To give a definition of liturgy is surprisingly difficult. Liturgy is a living thing, an action understood only through participation in it. Writing in his 1947 encyclical Mediator Dei, Pius XII rejected two inadequate definitions: firstly that liturgy is merely outward, visible ceremonial and secondly that it is a list of laws or rubrics according to which the rites are to be performed. Nor, fundamentally, is liturgy the scientific study of worship forms, whether from an historical, theological or anthropological point of view. Liturgical science provides us with a more profound understanding of the liturgy, but is not liturgy itself.
The reality of the liturgy is both physical and spiritual, visible and invisible. The liturgy functions as a sacred sign.

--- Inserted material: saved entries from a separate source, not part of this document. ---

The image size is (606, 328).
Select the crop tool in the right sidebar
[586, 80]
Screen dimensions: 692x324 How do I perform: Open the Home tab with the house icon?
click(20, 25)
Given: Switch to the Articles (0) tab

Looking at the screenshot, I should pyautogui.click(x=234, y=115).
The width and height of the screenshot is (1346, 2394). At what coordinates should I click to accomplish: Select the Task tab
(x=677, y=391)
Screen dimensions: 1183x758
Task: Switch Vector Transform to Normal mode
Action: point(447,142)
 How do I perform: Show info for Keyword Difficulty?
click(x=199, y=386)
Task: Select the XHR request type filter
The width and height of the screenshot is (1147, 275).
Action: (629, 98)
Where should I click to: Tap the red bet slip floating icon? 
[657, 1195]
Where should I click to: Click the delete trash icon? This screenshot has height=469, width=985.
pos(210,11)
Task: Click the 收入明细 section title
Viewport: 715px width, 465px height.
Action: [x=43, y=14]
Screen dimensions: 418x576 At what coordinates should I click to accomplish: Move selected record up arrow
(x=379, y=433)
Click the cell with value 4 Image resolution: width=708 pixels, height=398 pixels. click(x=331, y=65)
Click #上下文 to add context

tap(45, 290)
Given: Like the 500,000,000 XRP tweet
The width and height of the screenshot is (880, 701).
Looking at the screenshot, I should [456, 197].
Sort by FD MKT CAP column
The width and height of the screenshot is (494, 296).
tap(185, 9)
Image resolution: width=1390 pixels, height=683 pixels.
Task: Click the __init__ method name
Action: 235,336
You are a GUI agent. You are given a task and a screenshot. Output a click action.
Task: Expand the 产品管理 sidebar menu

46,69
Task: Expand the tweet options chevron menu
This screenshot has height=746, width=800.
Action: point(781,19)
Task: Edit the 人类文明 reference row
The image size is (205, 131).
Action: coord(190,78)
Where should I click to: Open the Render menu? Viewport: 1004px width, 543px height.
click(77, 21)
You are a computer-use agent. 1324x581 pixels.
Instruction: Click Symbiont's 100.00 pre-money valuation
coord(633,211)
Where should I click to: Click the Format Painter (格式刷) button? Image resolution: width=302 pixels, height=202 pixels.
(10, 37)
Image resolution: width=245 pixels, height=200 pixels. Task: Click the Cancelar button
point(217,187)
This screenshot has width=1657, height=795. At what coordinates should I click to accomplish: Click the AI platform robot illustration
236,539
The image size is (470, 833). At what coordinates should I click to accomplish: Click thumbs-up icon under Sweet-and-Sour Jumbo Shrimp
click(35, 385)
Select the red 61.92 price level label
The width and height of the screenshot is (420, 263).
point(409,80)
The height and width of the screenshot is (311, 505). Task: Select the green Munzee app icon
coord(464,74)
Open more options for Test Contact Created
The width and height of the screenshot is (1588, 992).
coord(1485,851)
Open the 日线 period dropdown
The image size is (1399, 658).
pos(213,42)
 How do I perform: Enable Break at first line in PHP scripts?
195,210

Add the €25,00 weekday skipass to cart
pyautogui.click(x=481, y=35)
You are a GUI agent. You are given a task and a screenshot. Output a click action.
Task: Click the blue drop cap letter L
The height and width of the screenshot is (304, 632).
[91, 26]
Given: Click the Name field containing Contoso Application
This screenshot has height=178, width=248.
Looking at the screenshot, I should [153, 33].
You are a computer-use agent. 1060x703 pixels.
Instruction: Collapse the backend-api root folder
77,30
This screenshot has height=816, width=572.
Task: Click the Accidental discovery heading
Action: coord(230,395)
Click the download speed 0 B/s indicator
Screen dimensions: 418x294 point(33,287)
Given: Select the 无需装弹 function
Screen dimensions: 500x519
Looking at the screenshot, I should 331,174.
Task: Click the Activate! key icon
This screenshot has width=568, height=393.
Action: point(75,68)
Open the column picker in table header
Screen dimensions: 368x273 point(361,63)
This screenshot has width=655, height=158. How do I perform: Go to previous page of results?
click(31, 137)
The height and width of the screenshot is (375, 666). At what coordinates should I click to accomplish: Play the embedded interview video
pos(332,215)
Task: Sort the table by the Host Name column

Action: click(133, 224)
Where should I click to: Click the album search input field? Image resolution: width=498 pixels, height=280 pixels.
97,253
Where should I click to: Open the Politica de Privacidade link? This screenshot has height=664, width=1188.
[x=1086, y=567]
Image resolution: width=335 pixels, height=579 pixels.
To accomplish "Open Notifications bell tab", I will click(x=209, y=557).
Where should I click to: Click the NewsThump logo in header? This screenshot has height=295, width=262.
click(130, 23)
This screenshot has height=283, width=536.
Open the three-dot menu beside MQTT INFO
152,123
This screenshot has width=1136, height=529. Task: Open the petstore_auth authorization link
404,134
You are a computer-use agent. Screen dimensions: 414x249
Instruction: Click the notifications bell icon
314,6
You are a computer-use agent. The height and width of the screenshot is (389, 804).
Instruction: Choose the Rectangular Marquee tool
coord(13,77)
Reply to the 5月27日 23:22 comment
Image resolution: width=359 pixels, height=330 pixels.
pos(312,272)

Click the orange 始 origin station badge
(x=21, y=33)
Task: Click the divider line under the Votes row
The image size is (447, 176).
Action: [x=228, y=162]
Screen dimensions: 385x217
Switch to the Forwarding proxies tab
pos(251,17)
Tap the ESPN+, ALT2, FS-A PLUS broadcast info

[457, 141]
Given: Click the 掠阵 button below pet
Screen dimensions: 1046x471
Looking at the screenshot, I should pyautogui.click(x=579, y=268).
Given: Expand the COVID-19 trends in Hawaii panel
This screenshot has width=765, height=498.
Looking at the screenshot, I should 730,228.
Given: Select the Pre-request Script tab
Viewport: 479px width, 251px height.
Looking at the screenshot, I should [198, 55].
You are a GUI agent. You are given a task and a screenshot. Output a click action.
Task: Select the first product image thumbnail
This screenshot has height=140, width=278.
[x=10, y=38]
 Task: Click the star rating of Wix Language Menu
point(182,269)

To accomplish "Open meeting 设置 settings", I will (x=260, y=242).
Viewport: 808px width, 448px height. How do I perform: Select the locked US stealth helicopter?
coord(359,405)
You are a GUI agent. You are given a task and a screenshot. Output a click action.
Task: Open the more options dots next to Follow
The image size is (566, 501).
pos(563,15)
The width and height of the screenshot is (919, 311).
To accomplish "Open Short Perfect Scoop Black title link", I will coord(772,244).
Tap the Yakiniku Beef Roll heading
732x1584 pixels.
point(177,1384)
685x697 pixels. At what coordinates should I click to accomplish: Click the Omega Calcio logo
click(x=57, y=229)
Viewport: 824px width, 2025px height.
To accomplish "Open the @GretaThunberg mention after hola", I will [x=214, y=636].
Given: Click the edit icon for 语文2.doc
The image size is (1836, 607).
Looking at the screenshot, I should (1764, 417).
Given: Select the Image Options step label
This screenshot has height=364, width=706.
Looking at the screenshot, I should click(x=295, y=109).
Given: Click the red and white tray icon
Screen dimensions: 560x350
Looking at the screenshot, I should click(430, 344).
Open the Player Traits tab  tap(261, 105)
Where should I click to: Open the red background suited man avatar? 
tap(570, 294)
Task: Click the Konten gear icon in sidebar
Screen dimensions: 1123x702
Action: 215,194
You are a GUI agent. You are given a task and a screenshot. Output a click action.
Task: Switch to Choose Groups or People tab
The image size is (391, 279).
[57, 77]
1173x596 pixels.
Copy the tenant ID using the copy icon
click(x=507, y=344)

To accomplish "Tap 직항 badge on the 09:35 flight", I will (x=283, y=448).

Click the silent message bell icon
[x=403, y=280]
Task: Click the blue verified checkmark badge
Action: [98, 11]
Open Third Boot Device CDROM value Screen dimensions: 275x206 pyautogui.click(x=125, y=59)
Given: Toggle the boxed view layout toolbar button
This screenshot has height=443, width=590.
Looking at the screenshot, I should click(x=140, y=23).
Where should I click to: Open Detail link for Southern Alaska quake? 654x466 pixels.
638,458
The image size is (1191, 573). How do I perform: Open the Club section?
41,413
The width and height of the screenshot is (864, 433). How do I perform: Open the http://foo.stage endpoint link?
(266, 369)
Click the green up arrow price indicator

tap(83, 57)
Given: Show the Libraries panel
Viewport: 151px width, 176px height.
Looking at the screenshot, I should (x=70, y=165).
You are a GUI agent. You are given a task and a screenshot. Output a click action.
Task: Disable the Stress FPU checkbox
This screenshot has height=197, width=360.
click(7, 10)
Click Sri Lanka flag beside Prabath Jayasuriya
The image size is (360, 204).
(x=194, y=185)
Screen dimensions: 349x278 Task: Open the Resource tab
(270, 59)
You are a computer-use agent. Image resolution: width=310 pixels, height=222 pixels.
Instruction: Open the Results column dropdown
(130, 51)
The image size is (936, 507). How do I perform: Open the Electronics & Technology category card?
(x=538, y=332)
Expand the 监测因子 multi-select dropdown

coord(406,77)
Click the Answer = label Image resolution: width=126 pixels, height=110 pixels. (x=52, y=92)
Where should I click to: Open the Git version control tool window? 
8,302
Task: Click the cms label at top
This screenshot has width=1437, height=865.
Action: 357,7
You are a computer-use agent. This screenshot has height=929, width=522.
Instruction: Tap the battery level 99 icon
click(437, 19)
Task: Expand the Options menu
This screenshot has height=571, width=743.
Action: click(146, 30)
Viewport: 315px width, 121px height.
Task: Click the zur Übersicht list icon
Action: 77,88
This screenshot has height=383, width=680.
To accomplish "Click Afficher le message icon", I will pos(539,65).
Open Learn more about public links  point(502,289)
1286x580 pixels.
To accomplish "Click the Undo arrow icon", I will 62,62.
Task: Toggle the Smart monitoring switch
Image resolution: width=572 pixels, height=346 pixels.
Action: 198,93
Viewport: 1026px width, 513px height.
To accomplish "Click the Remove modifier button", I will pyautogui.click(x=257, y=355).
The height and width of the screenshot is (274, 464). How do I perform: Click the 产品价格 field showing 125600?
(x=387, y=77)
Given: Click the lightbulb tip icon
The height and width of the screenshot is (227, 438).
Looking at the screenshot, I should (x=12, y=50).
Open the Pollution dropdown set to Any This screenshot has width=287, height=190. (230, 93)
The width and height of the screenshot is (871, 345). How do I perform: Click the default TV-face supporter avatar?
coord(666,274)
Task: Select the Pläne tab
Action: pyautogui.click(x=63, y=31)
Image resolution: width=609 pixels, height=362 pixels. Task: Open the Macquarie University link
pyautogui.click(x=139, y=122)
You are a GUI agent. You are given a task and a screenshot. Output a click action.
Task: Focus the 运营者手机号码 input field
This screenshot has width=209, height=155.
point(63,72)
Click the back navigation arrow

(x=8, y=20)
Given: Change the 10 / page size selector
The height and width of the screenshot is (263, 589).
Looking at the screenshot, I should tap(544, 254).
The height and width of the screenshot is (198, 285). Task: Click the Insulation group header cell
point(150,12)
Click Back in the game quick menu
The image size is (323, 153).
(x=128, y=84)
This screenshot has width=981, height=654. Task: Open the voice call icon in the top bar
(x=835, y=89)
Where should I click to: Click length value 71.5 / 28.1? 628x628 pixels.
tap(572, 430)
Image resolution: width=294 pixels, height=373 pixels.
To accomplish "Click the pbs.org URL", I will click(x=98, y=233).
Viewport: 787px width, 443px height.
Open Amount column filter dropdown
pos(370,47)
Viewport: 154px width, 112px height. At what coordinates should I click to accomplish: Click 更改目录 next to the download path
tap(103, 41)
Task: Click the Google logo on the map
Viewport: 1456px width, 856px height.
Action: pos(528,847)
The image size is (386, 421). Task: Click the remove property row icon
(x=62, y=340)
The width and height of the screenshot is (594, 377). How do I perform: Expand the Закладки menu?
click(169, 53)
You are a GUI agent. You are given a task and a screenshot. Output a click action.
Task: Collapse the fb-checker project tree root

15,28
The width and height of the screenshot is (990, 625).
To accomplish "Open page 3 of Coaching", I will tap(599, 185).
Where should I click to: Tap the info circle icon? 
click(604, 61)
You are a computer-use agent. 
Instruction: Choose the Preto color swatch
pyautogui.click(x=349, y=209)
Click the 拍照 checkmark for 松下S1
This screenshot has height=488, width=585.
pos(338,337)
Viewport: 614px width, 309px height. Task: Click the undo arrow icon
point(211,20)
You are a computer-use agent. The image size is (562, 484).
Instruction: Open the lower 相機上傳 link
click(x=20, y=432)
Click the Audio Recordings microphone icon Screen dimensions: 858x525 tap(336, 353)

The tangible words and actions made by the Church in liturgy signify the mysterious Word of God who acts in our midst; in fact, the liturgy actually makes present God’s action in the world since it is Christ who acts in the worship of the Church, Christ’s body. The liturgy is indeed, therefore, the twofold work of God’s Spirit and the Church assembled. Not only does the Church’s prayer of praise and petition rise to God in the liturgy but the rich blessing of the Spirit also descends upon the Church and its assembled members. In its sacramental signs, the Church takes part in the passage of Christ from suffering and death to life and glory.
This description emphasises that the liturgy is not only communal and public but is the official worship of the Church made present in the gathered assembly. In this act of the Church, Christ acts to save us. Other group prayer and devotions may also be of great spiritual value but are not on the same level as the liturgy.
Popular devotions of the Christian people…should be so drawn up that they harmonise with the liturgical seasons, accord with the sacred liturgy, are in some way derived from it, and lead the people to it, since in fact the liturgy by its very nature is far superior to any of them. (Constitution on the Sacred Liturgy, 13).
This description also emphasises that the liturgy is an action, an event; it is not simply a text in a book. It is in the proclamation of the word that God speaks to us; it is in the breaking of the bread that we recognise Christ.
Not everyone can express the depth of this reality in words. It is difficult. But everyone can take part in the singing, the prayers, the scriptures and the sacramental gestures and know that by their participation they touch the mysterious presence and grace of God.